One of the most striking, distinctive characteristics of John Abercrombie’s guitar tone is its lithe suppleness. Listen to hundreds of jazz guitarists, and you’ll find most attempt to capture the standard octave chord style of their predecessors, of honking rather than sliding; a style which can be attributed to the late great guitarist Barney Kessell. Players like Pat Metheny, Bill Frisell, and John Abercrombie reveal jazz’s more wide-ranging, sophisticated sensibilities by implementing and infusing soundscapes with texture and aural tropes to craft images of listless travelers searching wide open heartland plains.


Because of this, Abercrombie’s music has a conspicuous classical chamber quality. Not in a third stream way, but in how his small ensembles always react with each other, moving and interacting with a well-planned purpose. Which, if the academics that ponder and redact such definitions do so accurately, would actually make Abercrombie’s music not “like” chamber music, but the paragon of it.


The inclusion of violinist Mark Feldman—who has played with Uri Caine in his jazz/classical/chamber fusions of Gustav Mahler and Wagner—for Abercrombie’s latest release, Class Trip, only helps clarify the classical music infusion. Covering Bela Bartok’s poignant “Soldier’s Song” and tracking the album in suite style doesn’t hurt either.

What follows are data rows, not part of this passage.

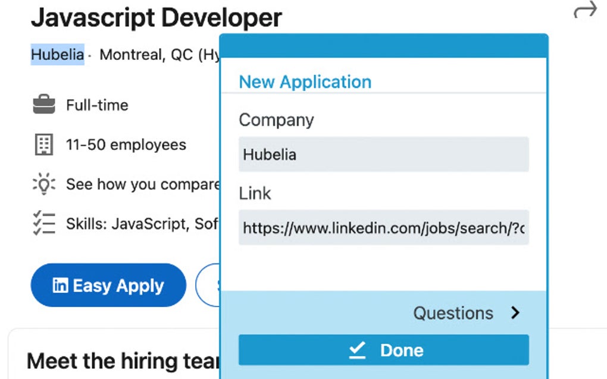Click the share arrow icon
Viewport: 607px width, 379px height.
coord(584,11)

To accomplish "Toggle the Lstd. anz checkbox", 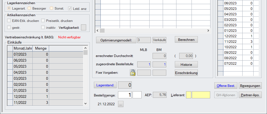I will (x=70, y=8).
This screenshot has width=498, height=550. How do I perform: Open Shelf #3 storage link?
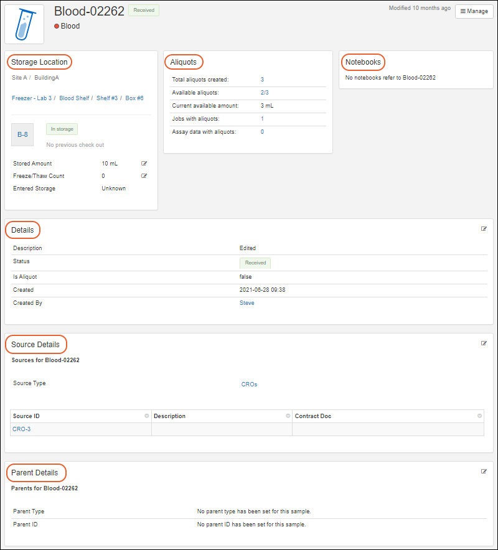107,98
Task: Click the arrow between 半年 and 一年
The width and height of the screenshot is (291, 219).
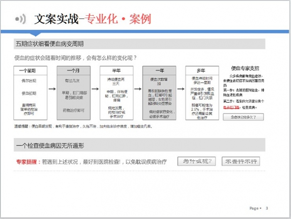Action: click(138, 89)
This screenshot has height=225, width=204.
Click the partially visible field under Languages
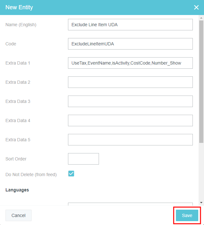(130, 204)

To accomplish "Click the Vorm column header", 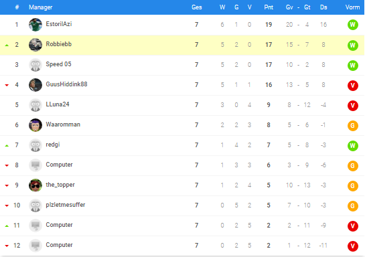I will coord(352,7).
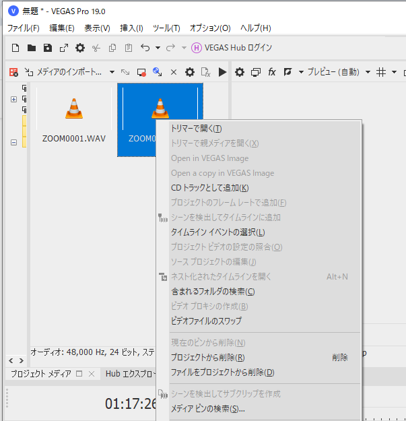Click the New project icon
The image size is (406, 421).
point(15,48)
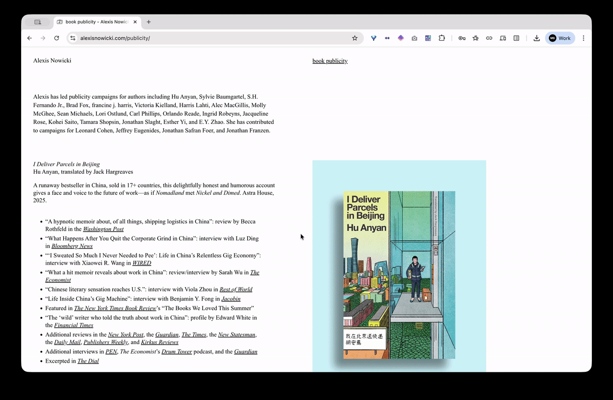Click inside the address bar
This screenshot has height=400, width=613.
[x=144, y=38]
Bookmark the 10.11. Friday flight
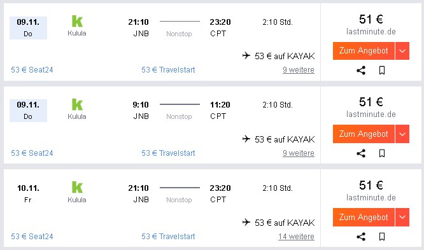 pyautogui.click(x=382, y=237)
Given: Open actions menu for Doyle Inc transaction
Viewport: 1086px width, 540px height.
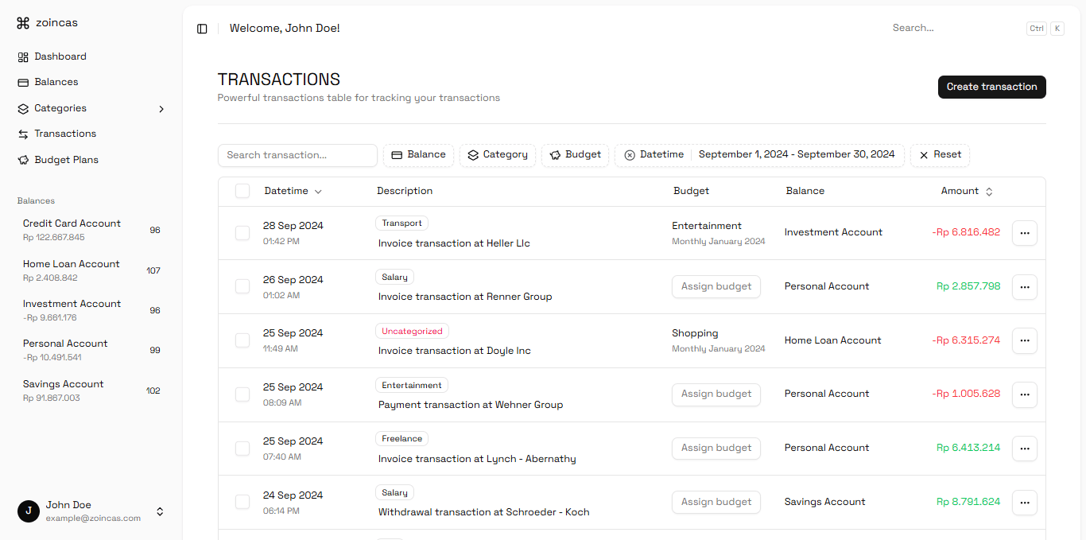Looking at the screenshot, I should coord(1024,340).
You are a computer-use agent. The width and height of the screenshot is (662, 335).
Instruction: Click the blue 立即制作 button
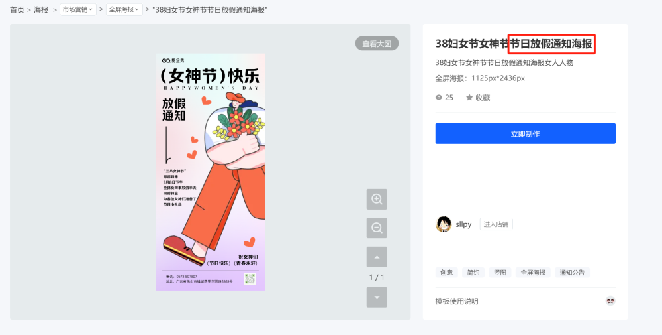click(525, 133)
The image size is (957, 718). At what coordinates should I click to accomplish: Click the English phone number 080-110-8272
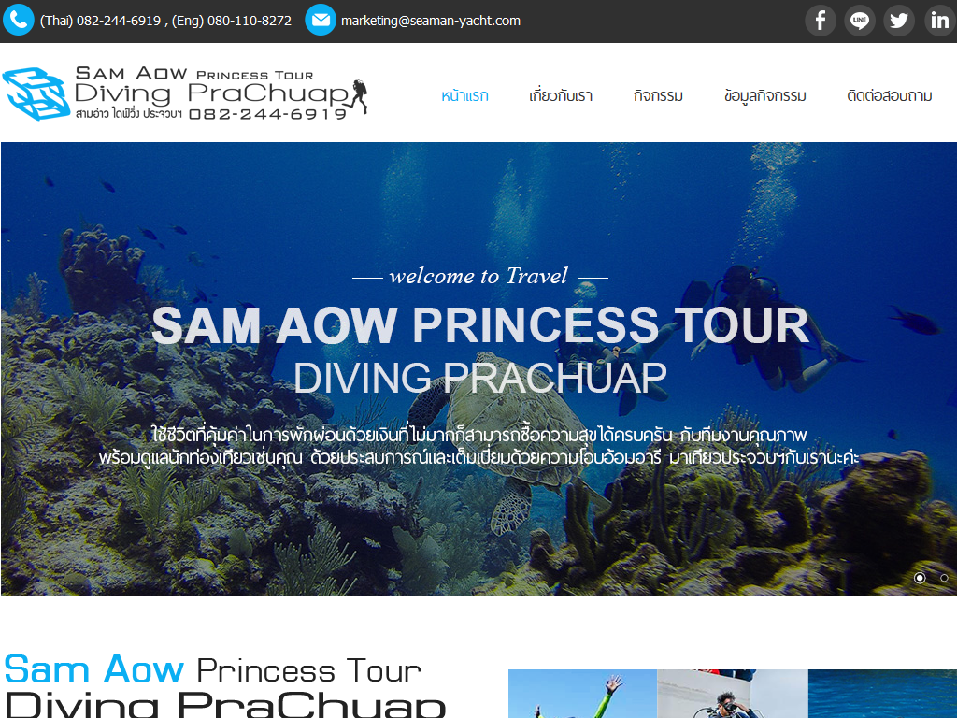tap(250, 21)
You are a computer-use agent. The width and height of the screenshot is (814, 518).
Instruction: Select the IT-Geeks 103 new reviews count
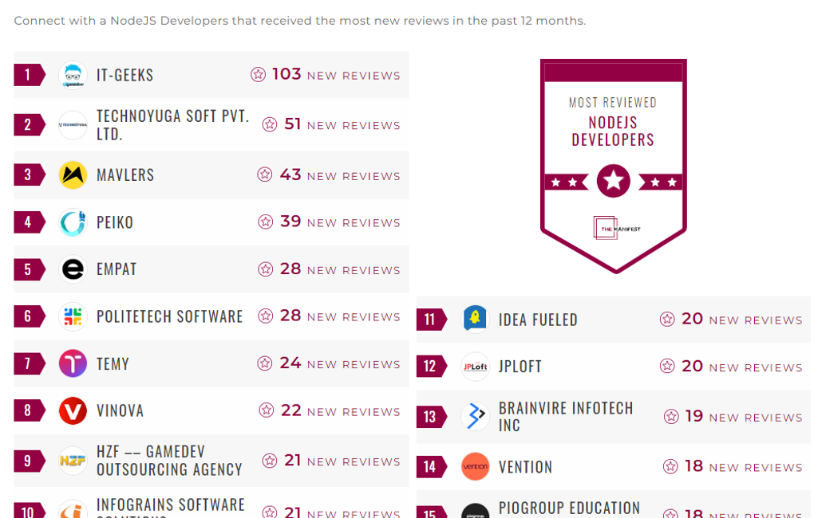coord(286,75)
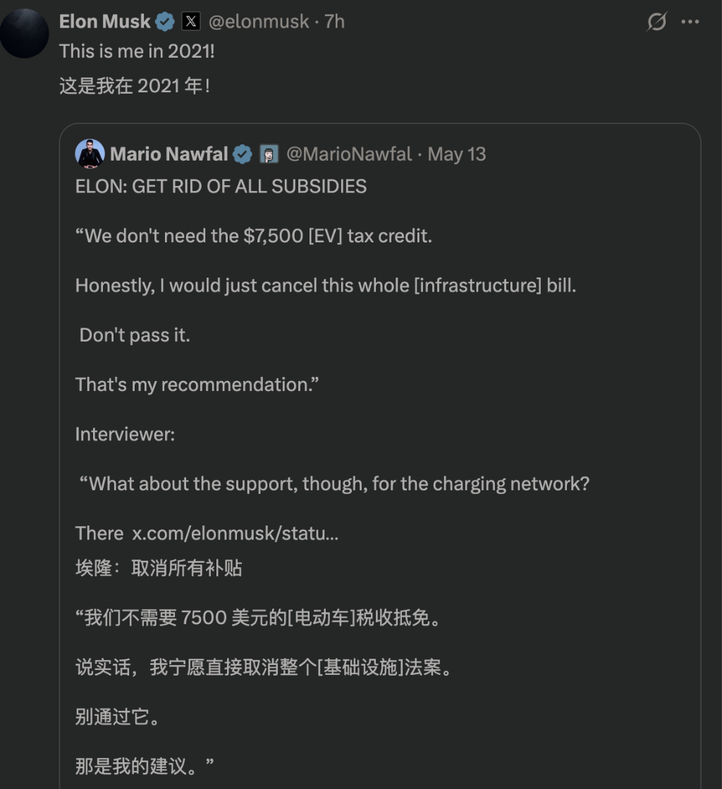Click the "ELON: GET RID OF ALL SUBSIDIES" headline

(221, 186)
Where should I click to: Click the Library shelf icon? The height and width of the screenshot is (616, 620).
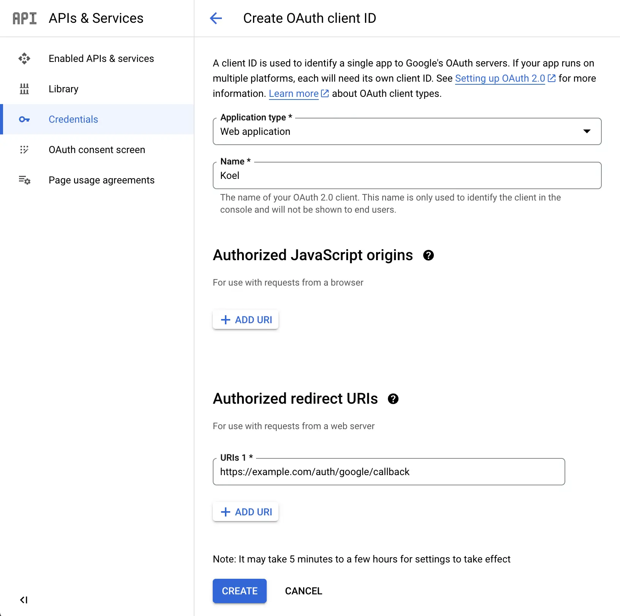24,89
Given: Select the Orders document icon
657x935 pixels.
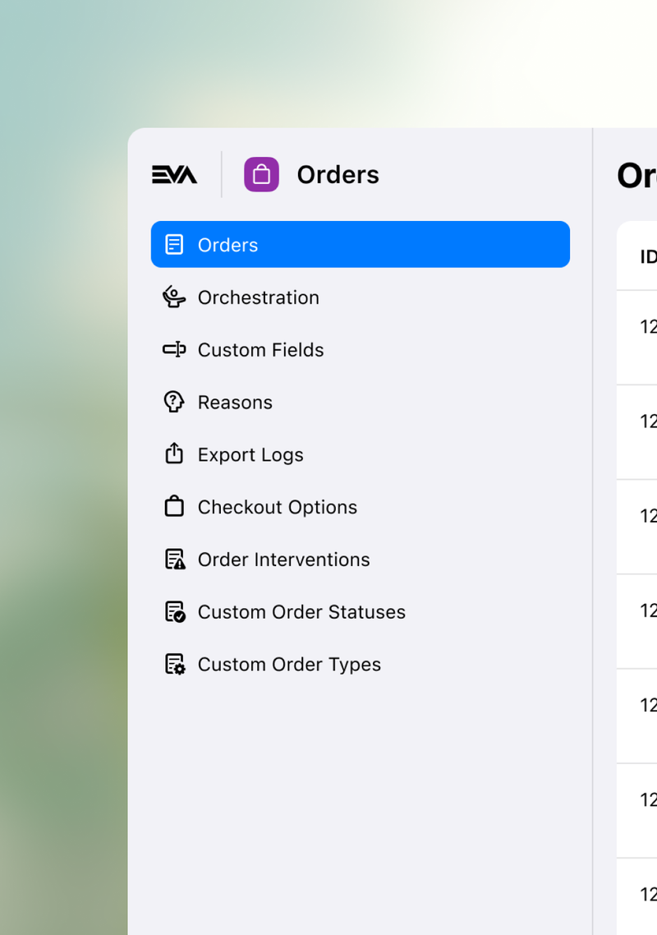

But these are mere formalities, expectations. The music on Class Trip is a living breathing entity, marked by temerity and darkness, calm and cerebral contortions. In particular, it creeps; it moves slowly with a visual approach of brume and bogs, Abercrombie and Feldman’s leads stretching to cover more measures. Only Joey Baron’s drums (as he has done with Marc Ribot) and Marc Johnson’s bass fill in the spots, allowing the sweeping sarabands to move.


As such, the music merely insinuates ideas, and thus eschews pinning the tail on the metaphoric donkey. Middle Eastern strains inform the opening “Dansir”, which moves into the hushed, instrumental conversations of “Risky Business”. A feeling of loss arises, a sort of sense of disassociation, as Abercrombie’s guitar and tones, especially on “Risky Business”, recall the same broken sensibilities of Bill Frisell’s best music. Beauty informs these places, but they aren’t the definition of beauty. Celerity has been ridden from the players’ dictionary, with only a few weak synonyms cropping up in Mark Feldman’s violin and Joey Baron’s brush strokes.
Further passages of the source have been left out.